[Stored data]
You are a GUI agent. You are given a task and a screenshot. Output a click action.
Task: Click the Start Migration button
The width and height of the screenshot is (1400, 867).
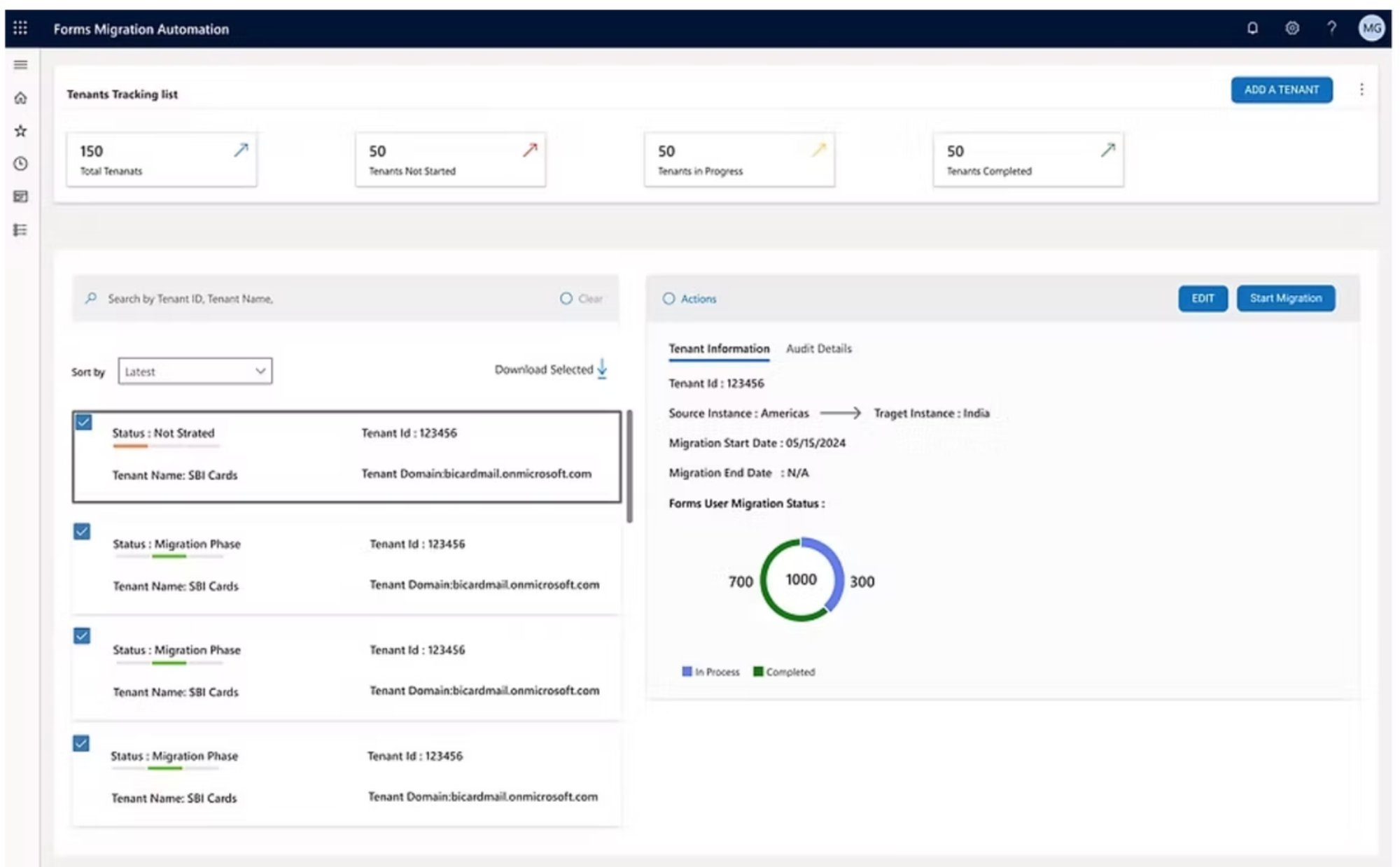tap(1285, 298)
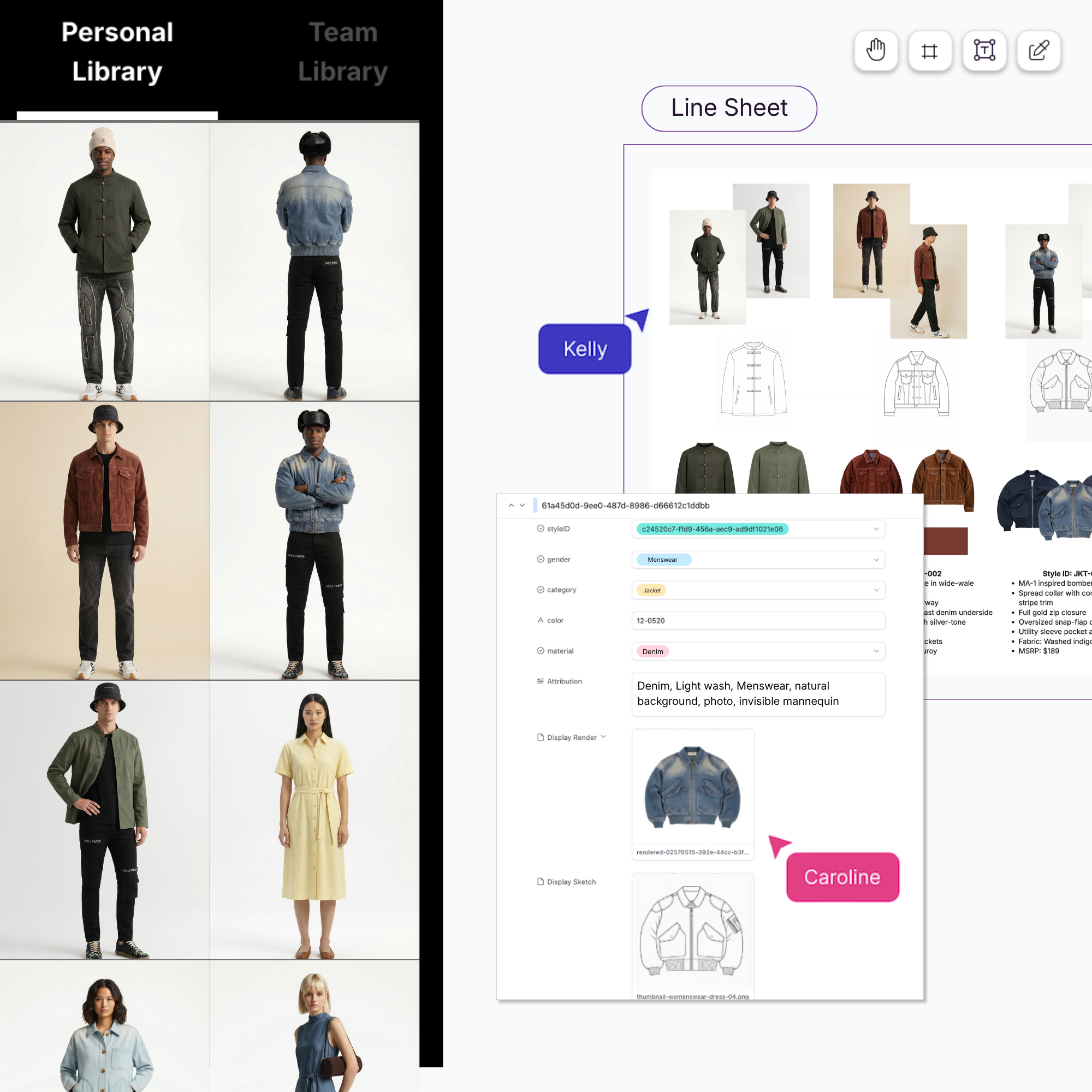Image resolution: width=1092 pixels, height=1092 pixels.
Task: Select the text box tool
Action: tap(984, 50)

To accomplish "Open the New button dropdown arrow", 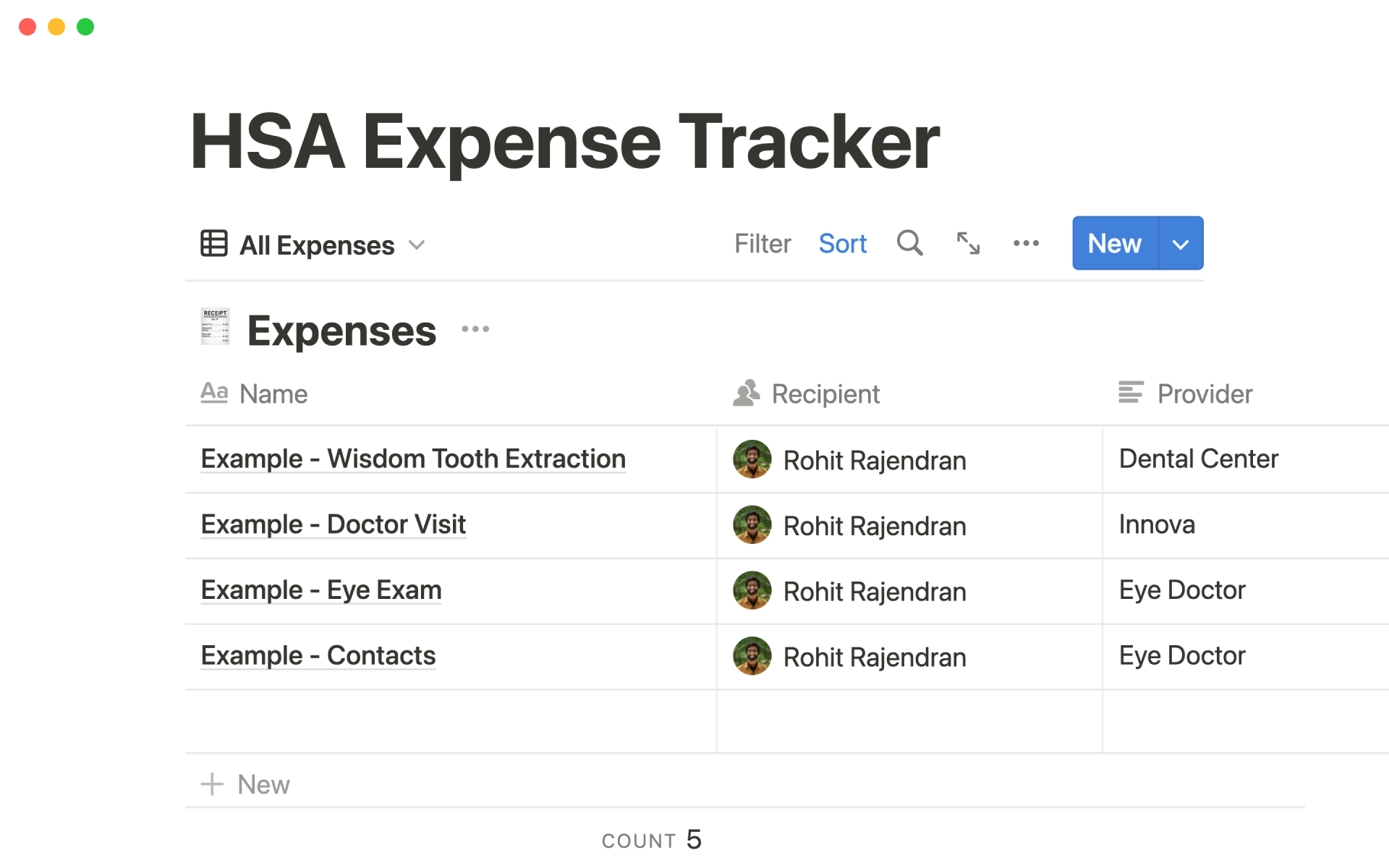I will tap(1180, 243).
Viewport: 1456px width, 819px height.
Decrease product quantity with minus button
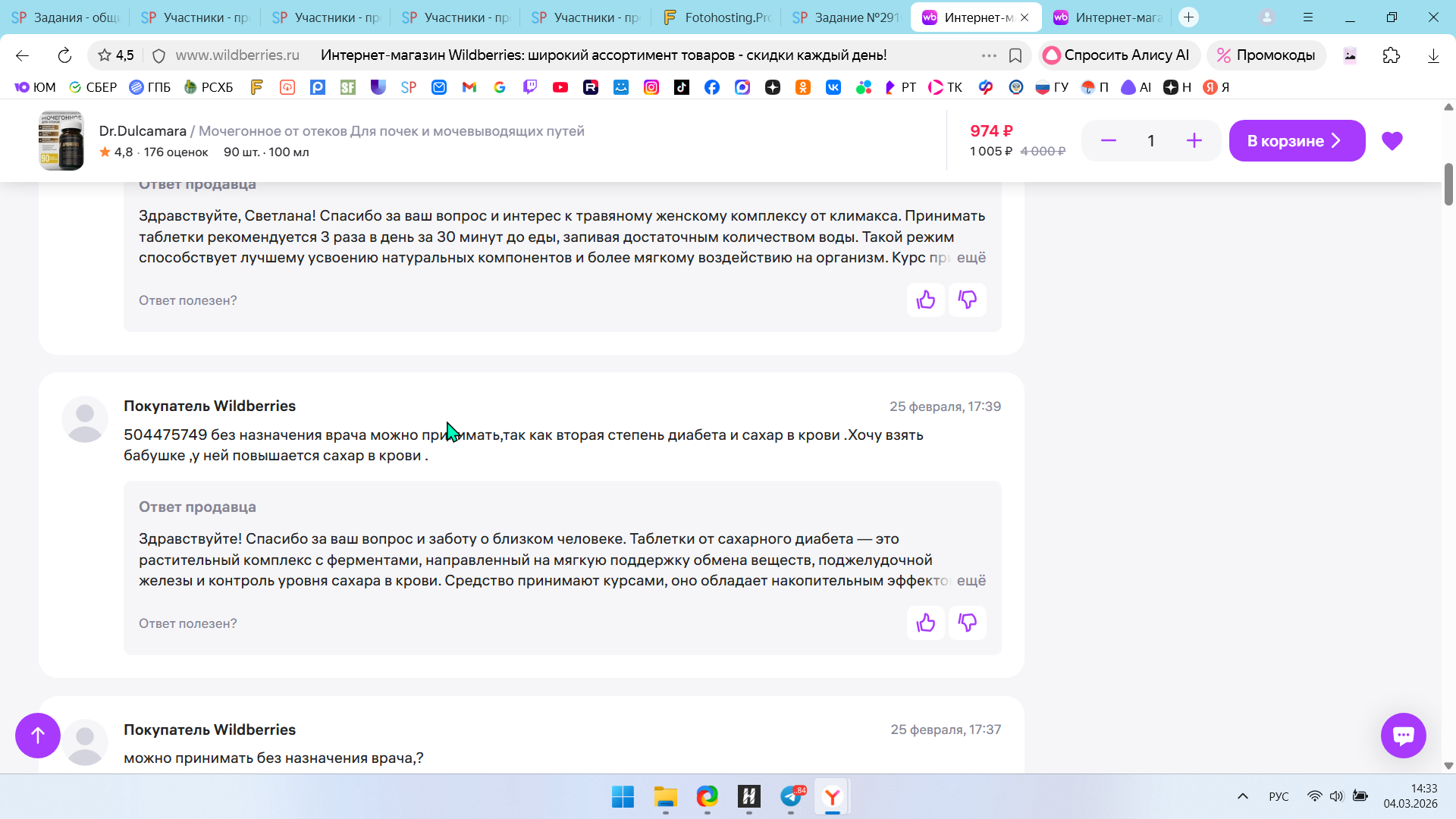click(1108, 141)

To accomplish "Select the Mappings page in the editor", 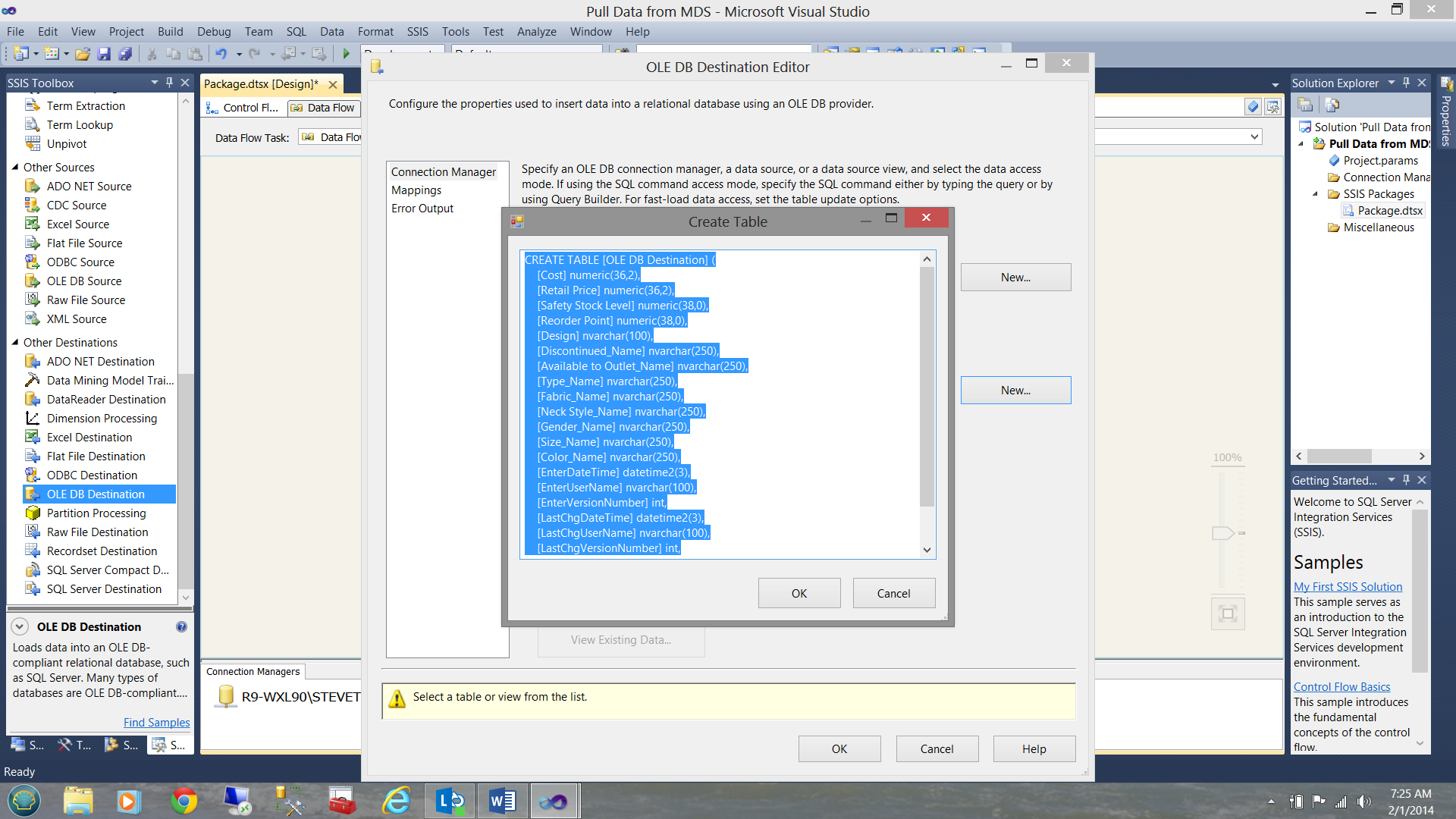I will tap(416, 190).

*Assignment*. All lines from the beginning of the entries through the line marked "Task: Click the Start Migration button" are to be output exactly; nothing else belongs in the answer.

*Written solution*.
You are a GUI agent. You are given a task and a screenshot. Output a click action.
Task: Click the Start Migration button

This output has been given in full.